You can install the Kafka schema registry in two ways: installing and setting up a schema registry on the existing Apache Kafka Environment or installing the Confluent Platform package that includes the Kafka schema registry by default.

In the below steps, you will learn both ways of installing and configuring the Kafka schema registry.

Installing Schema Registry with Existing Kafka Setup

  • Before installing a Kafka schema registry with your existing Kafka environment, you need to start the Kafka and Zookeeper instances. You have to also make sure that the Java 8+ version is pre-installed and running on your local machine because Kafka needs the latest Java environment to work properly. 
  • Further, set up the Java_Home environment variables and file path to enable your operating system to point towards the Java utilities, making Apache Kafka compatible with JRE (Java Runtime Environment).
  • After the above-mentioned prerequisites are satisfied, you are now ready to start the Kafka and Zookeeper instances. 
  • Initially, you can start the Zookeeper instance. Open a new command prompt and execute the following command.
bin/zookeeper-server-start.sh config/zookeeper.properties
  • After executing the above command, the Zookeeper instance is started successfully. 
  • Then, open a new command prompt and execute the following command to start the Kafka server.
bin/kafka-server-start.sh config/server.properties
  • On executing the above commands, both the Kafka and Zookeeper instances are running successfully on your local machine. Ensure not to accidentally close or terminate the command prompts running the Kafka and Zookeeper instances.
  • Now, you are all set to install a schema registry with the existing Kafka setup.
  • Open a new command prompt and execute the following docker command.
docker run -p 8081:8081 -e  SCHEMA_REGISTRY_KAFKASTORE_CONNECTION_URL=host.docker.internal:2181  -e SCHEMA_REGISTRY_HOST_NAME=localhost  -e SCHEMA_REGISTRY_LISTENERS=http://0.0.0.0:8081  -e SCHEMA_REGISTRY_DEBUG=true confluentinc/cp-schema-registry:5.3.2
  • The docker command installs a schema registry instance to your existing Kafka environment, where 8081 is the port number of the schema registry host. 

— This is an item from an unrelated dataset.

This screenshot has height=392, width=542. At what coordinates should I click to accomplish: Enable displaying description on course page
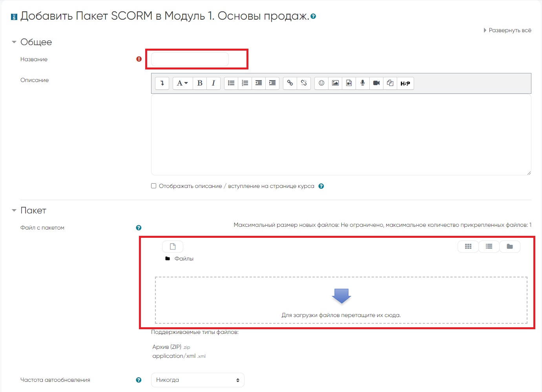click(x=154, y=186)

Installing Schema Registry with the Confluent Platform Package 

  • Initially, you have to download and install the Confluent platform package from the official website of Confluent.
  • You can also download the Confluent platform package from the command prompt itself.
  • Open a new command prompt window, and enter the following command.
curl -O http://packages.confluent.io/archive/6.1/
confluent-community-6.1.1.tar.gz
  • The above command downloads the zip file of the Confluent platform that contains the configuration files to install the Schema registry.
  • To unzip the file, enter the command given below.
tar xzvf confluent-community-6.1.1.tar.gz
  • In the following steps, you will configure the Zookeeper, Kafka, and Schema registry files. Initially, you can configure the Zookeeper instance. If you want to create a single-node configuration, the zookeeper configuration will not need any change or alterations.
  • If you need to change the file or directory path, enter the following command in a new command prompt. 
cd $CONFLUENT_HOME/etc/kafka
vi zookeeper.properties
  • Then, open the “server.properties” file from the unzipped files during installation. As shown below, make changes to the respective sections in the “server.properties” file to complete the configuration of the Kafka server. 
listeners=PLAINTEXT://<FQDN or IP of your host>:9092listeners=PLAINTEXT://localhost:9092
zookeeper.connect=<FQDN or IP of your host>:2181zookeeper.connect=localhost:2181
  • After making changes, save the respective file.
  • Now, you will configure the Kafka schema registry. Open the “schema-registry.properties” file and make the respective changes to the parameters as shown below.
listeners=http://<FQDN or IP of your host>:8081
listeners=http://localhost:8081
kafkastore.bootstrap.servers=PLAINTEXT://<FQDN or IP of your broker host>:9092
kafkastore.bootstrap.servers=PLAINTEXT://localhost:9092
mode.mutability=true
  • Save the respective file after making changes.
  • Now, start the Kafka server and Zookeeper instances in two terminals as you did in the previous method. 
  • After successfully starting and running the Kafka server and Zookeeper instances, you can start the Kafka schema registry. Open a new terminal and enter the following command.
bin/schema-registry-start 
etc/schema-registry/schema-registry.properties
  • On executing the above command, you will get a success message as “INFO Server started, listening for requests.”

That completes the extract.